What is it with the ads at the top of the website lately?  Or am I the only one getting them...

Date Single Moms
Meet Asian Women
Meet Your 40+ Match

And many more.  It used to be MA ads, now they’re just trying to get me to cheat on my wife


----------



## pdg (Mar 6, 2018)

I get those, and ma ads, and utility suppliers, and surveys.

But most worryingly...


 

Just so wrong on so many levels...


----------



## hoshin1600 (Mar 6, 2018)

i mentioned this same thing in the "last person" thread.
i get :
Asian's
Russian's
40 +
Filipino's
Chinese mail order bride
plenty of fish
match .com
and some random ad for a Dashiki dress


----------



## CB Jones (Mar 6, 2018)

It’s based on your googling.......you have a lot of splaining to do Lucy


----------



## oftheherd1 (Mar 6, 2018)

CB Jones said:


> It’s based on your googling.......you have a lot of splaining to do Lucy



To a certain extent it is.  But remember sex sells, I should say out-sells.  Which do you think pays the most?

I get those too and I do not visit any sites that would make google think I wanted advertisements like that.  So I am more inclined to it is something the forum owners let in for the revenue; I don't get them on the other forum site I most frequent.


----------



## pdg (Mar 6, 2018)

oftheherd1 said:


> get those too and I do not visit any sites that would make google think I wanted advertisements like that.



This.

I get (badly) targeted ads here and other places - usually related to stuff I've either recently bought or researched.

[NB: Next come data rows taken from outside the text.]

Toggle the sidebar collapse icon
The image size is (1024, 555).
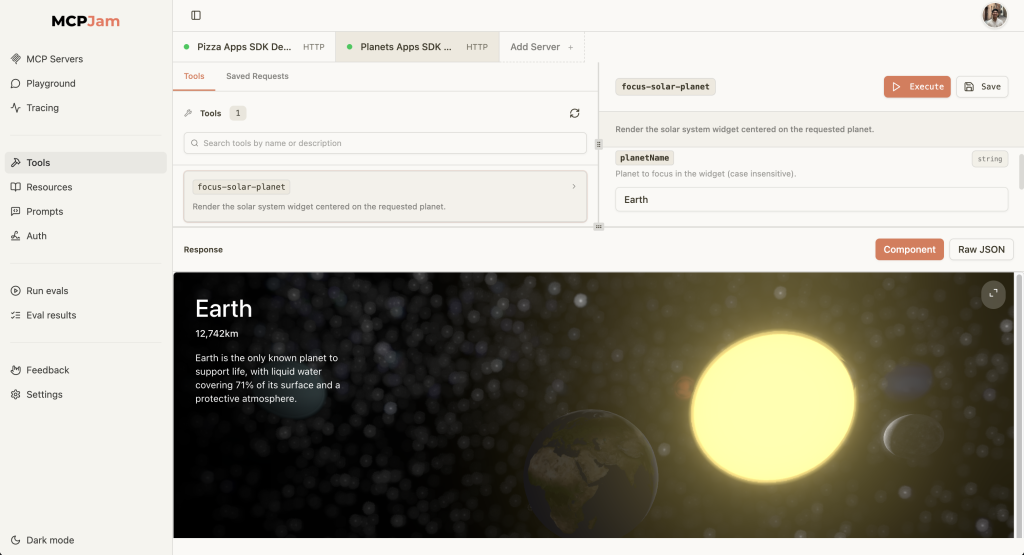tap(196, 15)
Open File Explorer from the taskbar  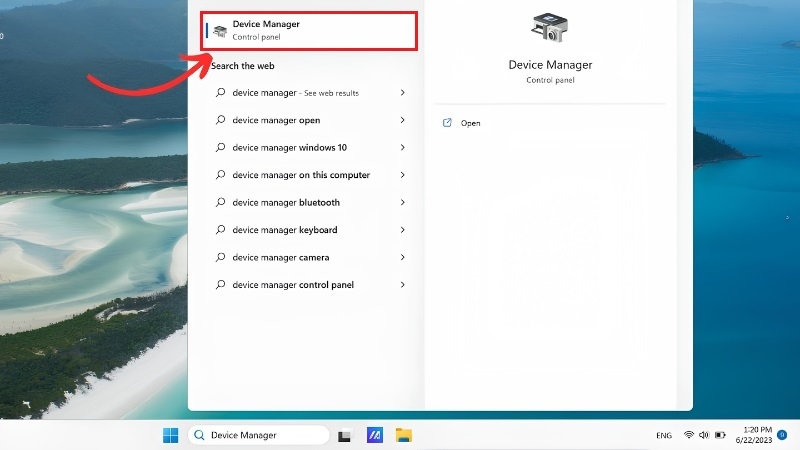pyautogui.click(x=404, y=435)
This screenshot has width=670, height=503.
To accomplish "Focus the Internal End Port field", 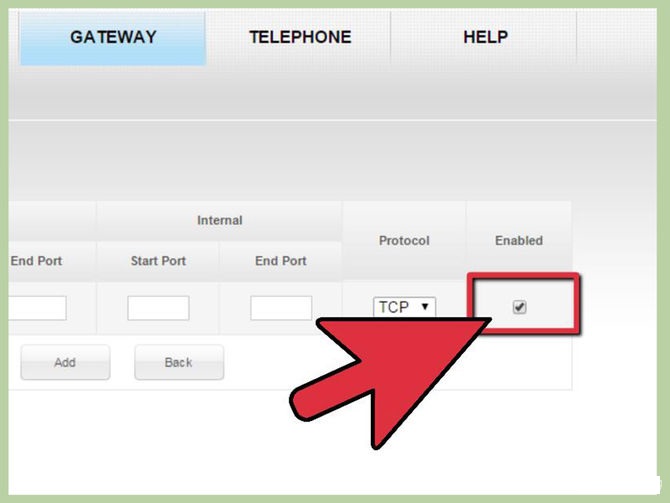I will (281, 308).
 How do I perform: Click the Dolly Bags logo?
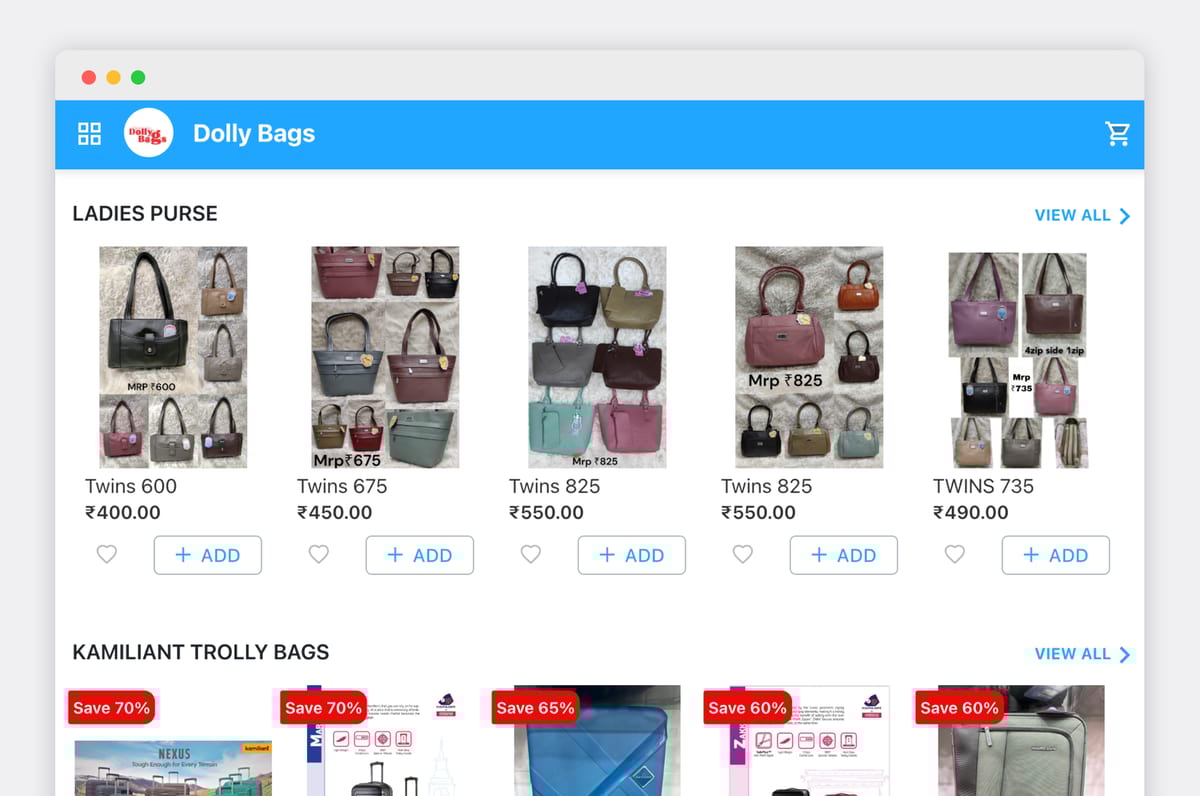click(148, 133)
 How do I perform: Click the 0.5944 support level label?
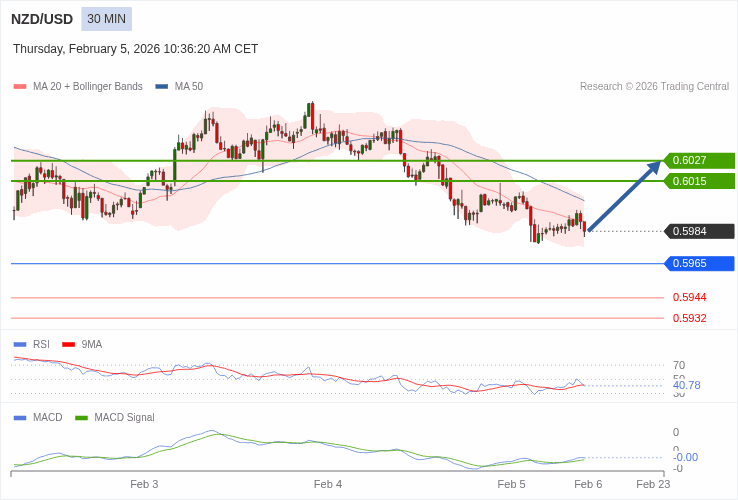[x=689, y=297]
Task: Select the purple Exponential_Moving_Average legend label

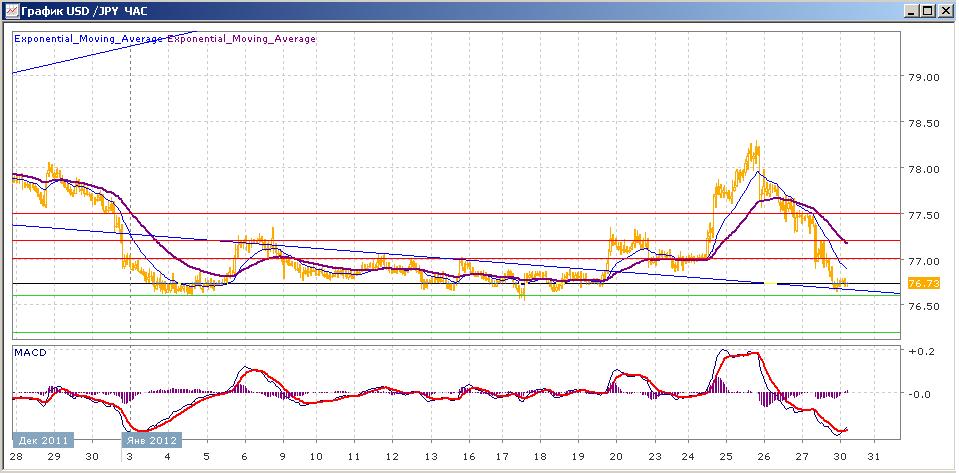Action: (x=241, y=39)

There's ads related to site content too, whether I've got 'history' or not.

This is the only place I get all the dating ads...


----------



## JR 137 (Mar 6, 2018)

Add Date Local Moms to my list, as that’s the one here as I’m typing this.

I guess they think I have a MILF fetish.  I guess there’s worse things...


----------



## pdg (Mar 6, 2018)

JR 137 said:


> Add Date Local Moms to my list, as that’s the one here as I’m typing this.
> 
> I guess they think I have a MILF fetish.  I guess there’s worse things...



I currently have "explore Japanese women" - I didn't think they were usually big enough to warrant an expedition.

Still, nicer picture than the one I posted above


----------



## CB Jones (Mar 6, 2018)

I have a vita cost healthy living site advertised on mine.

Just saying...:


----------



## oftheherd1 (Mar 6, 2018)

CB Jones said:


> I have a vita cost healthy living site advertised on mine.
> 
> Just saying...:



You need to expand your horizons.


----------



## CB Jones (Mar 6, 2018)

oftheherd1 said:


> You need to expand your horizons.



I will not be corrupted.....I am a oak.


----------



## Danny T (Mar 6, 2018)

I don't get any ads...but then I run Ad Blocker Plus. Works great.


----------



## Buka (Mar 6, 2018)

I get them on my phone, but not on my laptop. I have no idea why. Now I'm curious to see what they're advertising.


----------



## granfire (Mar 6, 2018)

I am not paying attention...can't afford to.
But generally speaking, the ads correlate either to the topic, or to your own search and browse history....

I should not have a dating site there though....but then again, I am glad it's not heavy on the naked men....


----------



## pdg (Mar 6, 2018)

granfire said:


> generally speaking, the ads correlate either to the topic, or to your own search and browse history



Well, I just had an ad for a handheld espresso machine.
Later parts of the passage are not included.